Некоторые члены экипажа начали подготавливать разделку и засолку. Здесь приходилось импровизировать. Они поманили к себе женщин – батрачек со Старого хутора, сестер с Сугробной реки и других, выдали им фартуки – промасленные, блестящие фартуки, пахнущие дружной работой, – и рукавицы, и ножи, и показали, как правильно действовать. Видели там и одну из девушек Кристмюнда, Хюгльюву, батрачку из Лощины, которой такое имя не совсем подходило [124]. Каждой выдали пустую бочку, а затем показали, как, стоя на коленях у кучи рыбы, разделывать селедку на камне или дощечке, если найдется: по одной, и сперва делать на рыбке V-образный надрез под жабрами, а потом вытаскивать через него внутренности. После этого рыб надо было класть в раздолбанные бадьи, которые норвежцы сыскали у себя на судне, и обваливать в соли, а уж потом складывать в бочку. Как уже говорилось, в этот первый день соления сельди методы работы были весьма примитивны и неудобны для мужчин и женщин, а норвежцы объясняли, что в Норвегии селедку всегда разделывают на специальных столиках, но плотники, такие-сякие, извели все доски на алтарь, а значит, пока придется работать вот так.

Укладывать сельди в бочку надлежало по определенной методе, веками сложившейся у сельдепромышленных народов Европы, из которых первыми были голландцы и англичане. Порядок укладки был как простой танец: одна селедка – две селедки, одна – две, одна – две… Начинающим не сразу удалось запомнить, что из одиночных селедок каждая первая должна смотреть наверх, а каждая вторая вниз. Во всех слоях рыбины должны были лежать брюхом вверх, кроме самого верхнего, где они показывали спину.

– Да, правильно, укладывай тесно и как следует, – сказал матрос-норвежец юной исландке-земляночнице, которая впервые в жизни вышла на взморье, и объяснил ей, как сыпать соль, когда селедка в бочке закроет дно.
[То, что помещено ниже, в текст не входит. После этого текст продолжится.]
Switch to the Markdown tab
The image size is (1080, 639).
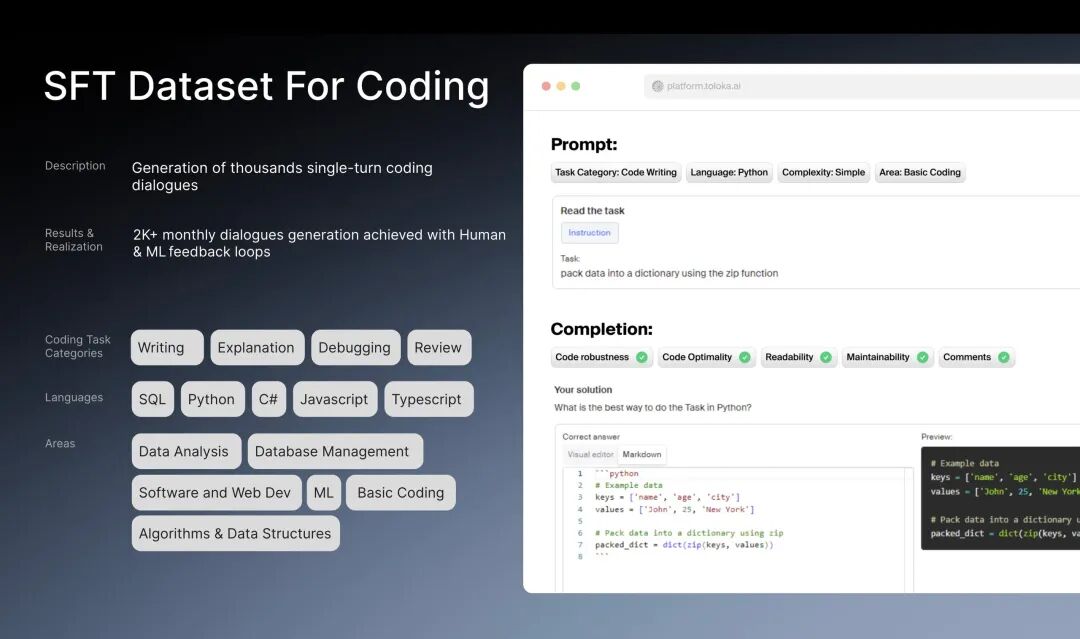click(x=642, y=454)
– Salt! Vi trenger salt! [125]

И все пришло в движение; множество народу, множество новых лиц; иные обливались по́том, иные просто глазели. Гест сразу ощутил радость, похожую на то оживление, с которым у них на хуторе отправлялись на сенокос, – да только здесь все было гораздо более спешным, более важным, – и таким сверкающе новым. Норвежцы суетились, кричали, подгоняли, ведь селедка слишком залежалась на палубе и в трюме из-за того, что корабль задел подводную скалу. И все же здесь все было как у совсем новичков: не было ни сапог, ни рукавиц. При разделке рыбы фартуки закрывали колени, но башмаки из овечьей кожи размокали от рыбьей слизи, в вязаных варежках было неудобно держать нож. А вскоре и ножей перестало хватать, и тем девушкам, которые захотели примкнуть к работе позже, приходилось бежать домой за резаками или лезвиями кос, чтоб было чем взрезать глотку рыбе.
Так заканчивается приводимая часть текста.